(Word and element pointing entries)

....

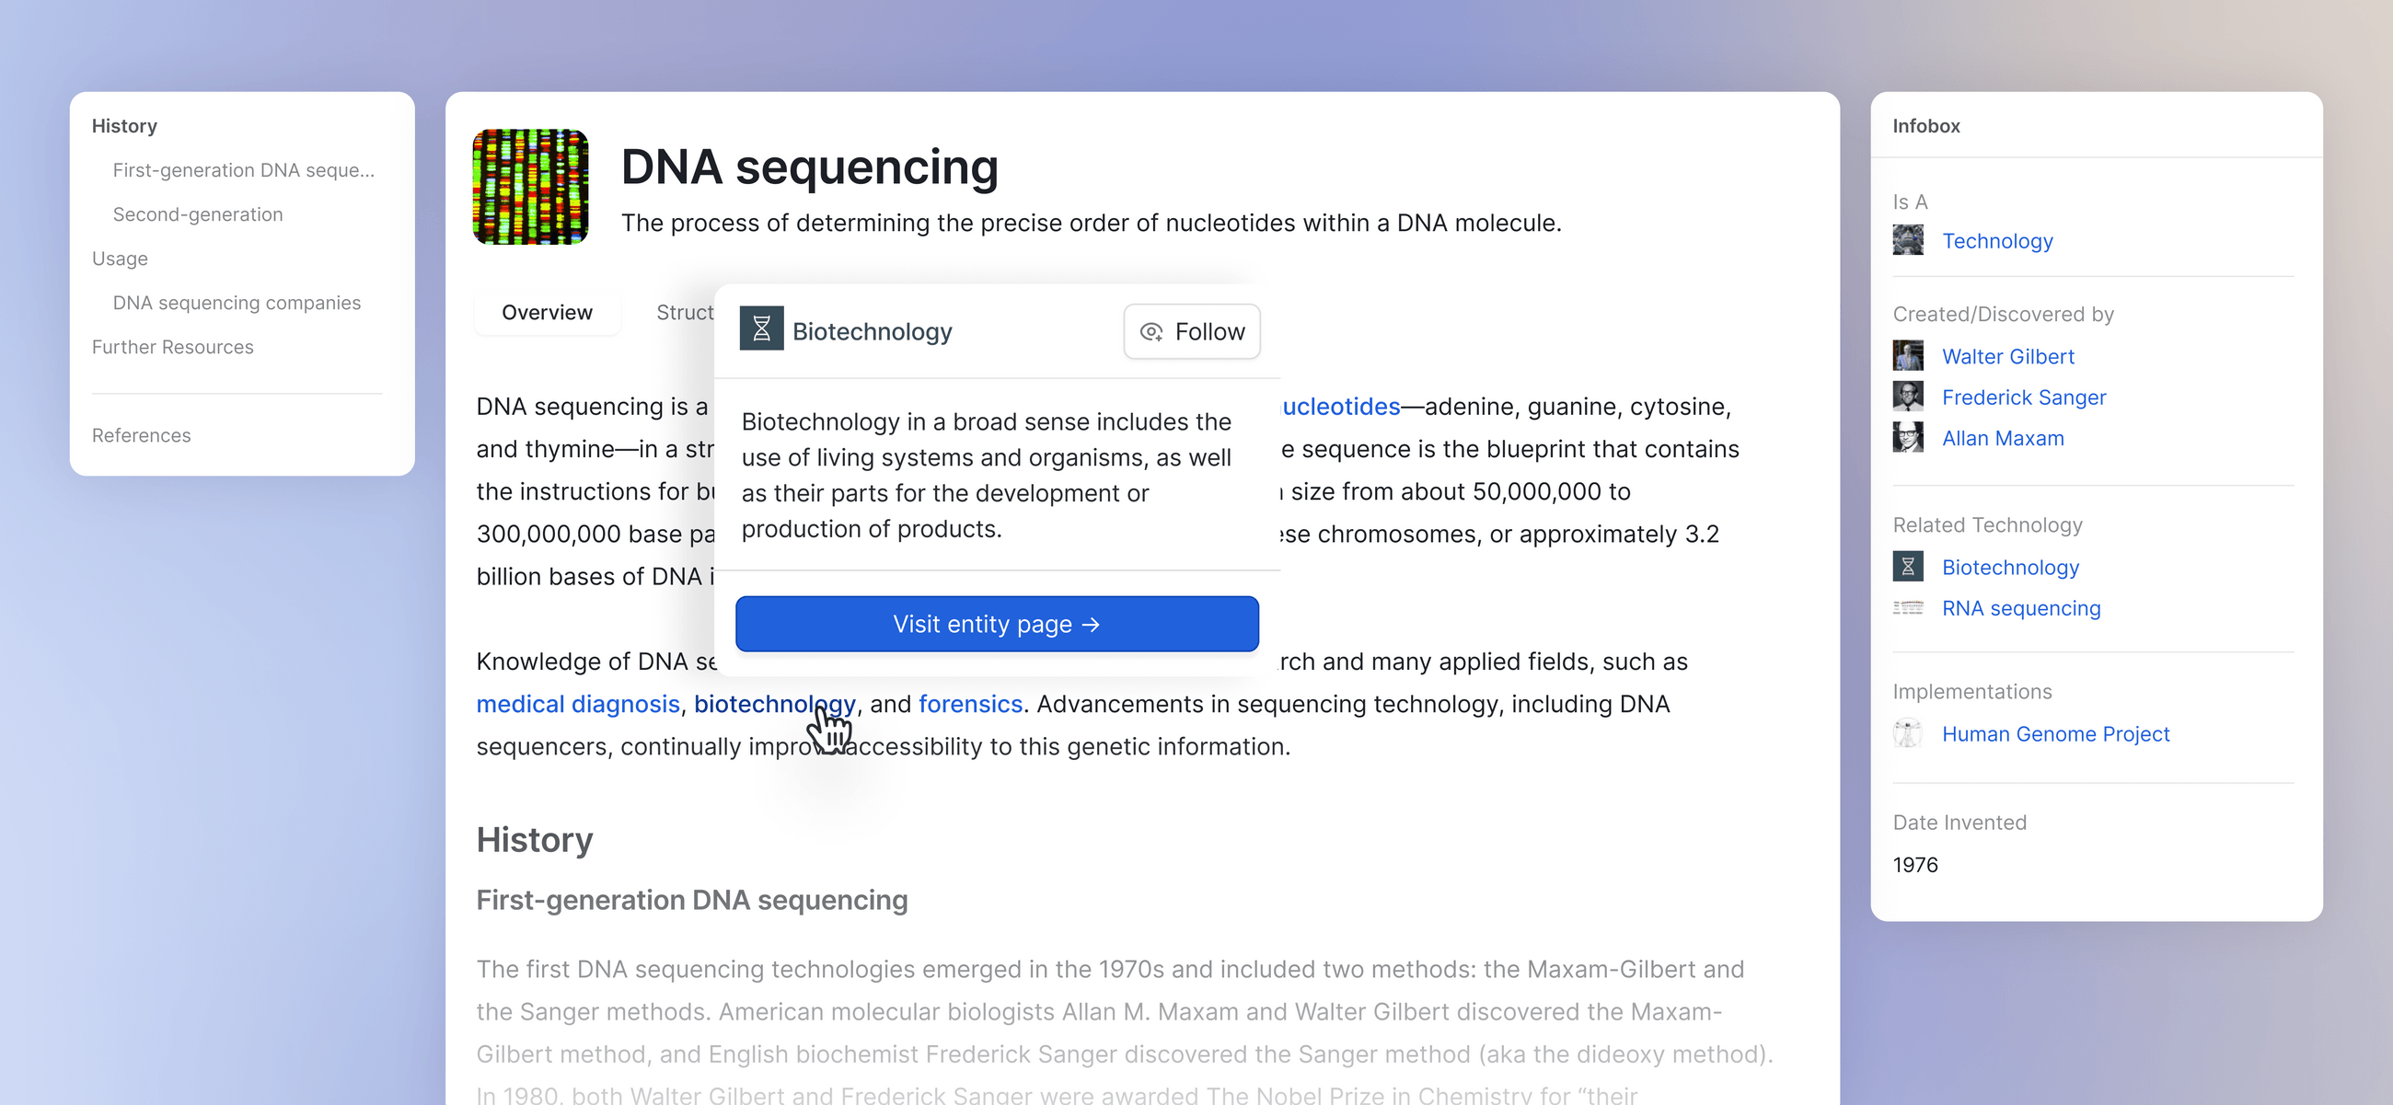
Task: Click Allan Maxam's portrait icon
Action: tap(1908, 437)
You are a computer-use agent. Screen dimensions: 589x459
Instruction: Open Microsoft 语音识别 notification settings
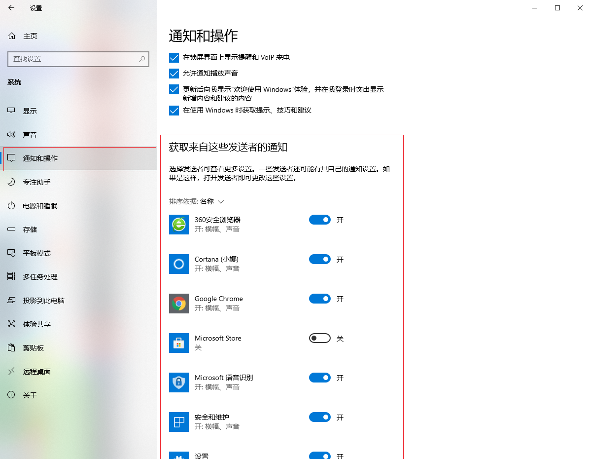click(224, 378)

....

Could you reproduce the records word for word, starting at the line that contains "You are a computer-use" and continuing through the end of the records, leaving the pictures out?

■ **OUTPUT**:
You are a computer-use agent. Screen dimensions: 589x459
Instruction: Open Microsoft 语音识别 notification settings
click(224, 378)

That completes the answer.